Being spared the conundrums of assessing talent potential is not a blessing if effort is not made to develop those assessed as ‘those most likely’. One of the most worrying statistics of recent times – an era of books such as Matthew Syed’s Bounce, Malcolm Gladwell’s Outliers, Geoff Colvin’s Talent is Overrated and Daniel Coyle’s The Talent Code, all of which clearly argue that talent arises from opportunities for its development, from deliberative practice, and from feedback and coaching. One poll that asked: “Is truly authentic and effective leadership something CEOs are born with as opposed to something they can be taught?” Ninety-eight percent of respondents selected the ‘born with’ option. If only two percent of those polled, think leadership skills can be developed, that is surely scandalous. What hope is there for the rest of us? Isn’t the only question that springs to mind.

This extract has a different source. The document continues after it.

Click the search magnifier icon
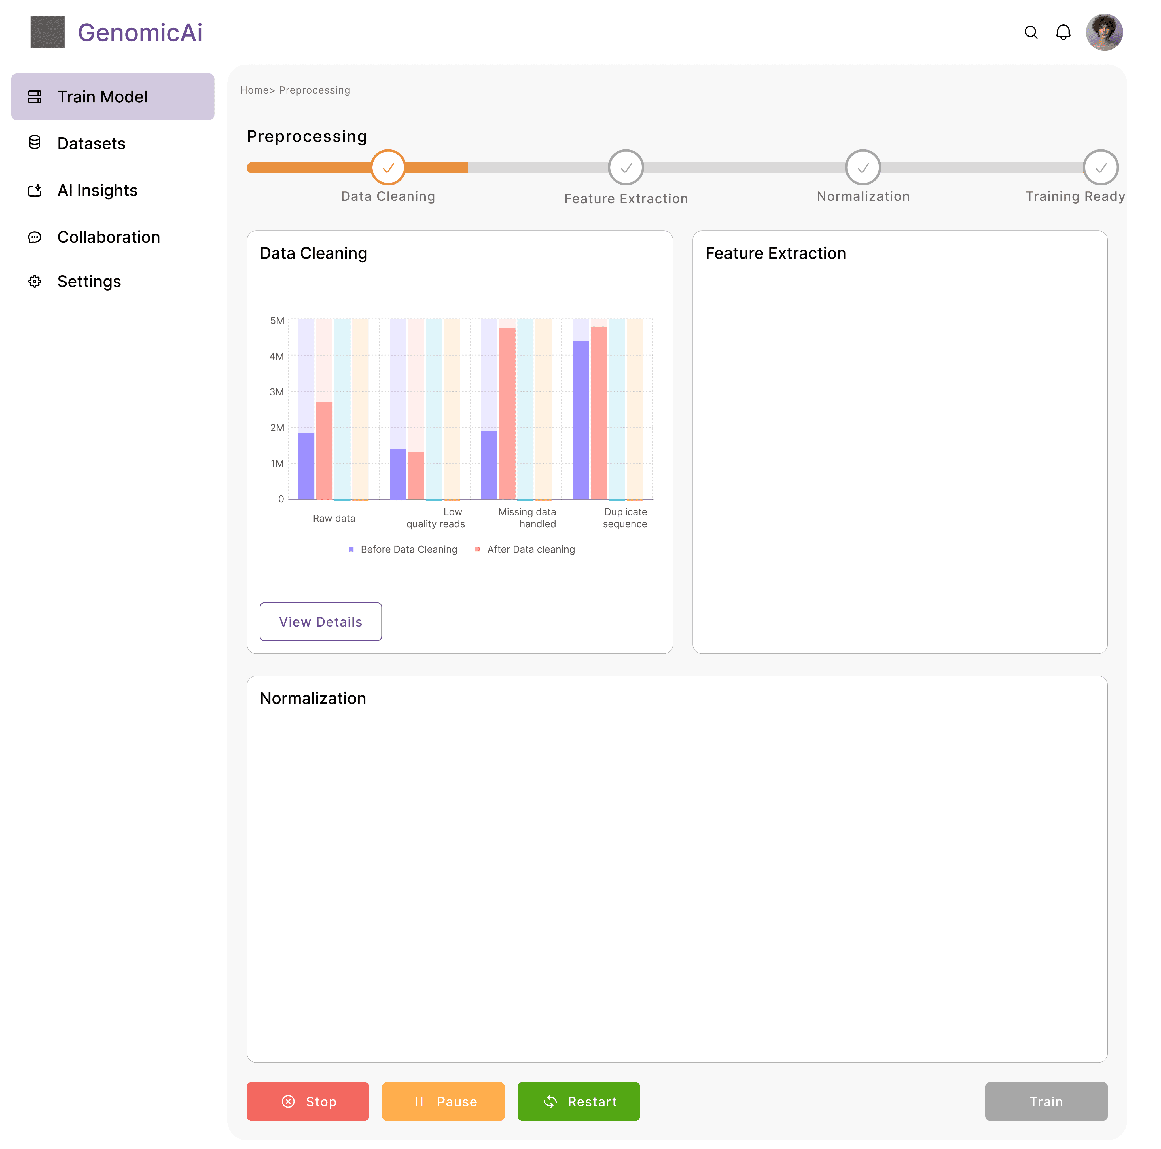This screenshot has width=1161, height=1149. [1031, 32]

If only two percent of the element of our organisations, that is responsible for implementing performance management, learning and development, recruitment, succession planning and talent management think effective leadership is something other than an accident of birth, how exactly do they justify their own practices? Do 98 percent of these people really believe that leadership is a mere accident of birth, and that the rest of humanity should fatalistically sigh and accept their lot? If they’re right, why have we been wasting enormous quantities of time and money on HR functions, business schools, MBAs and development interventions for so long? If our CEOs have been born fully-fledged and authentically effective, why are they spending $40 billion a year on leadership and management development that they seem to be saying they don’t believe in? And shouldn’t we be questioning their argument as well as their wisdom?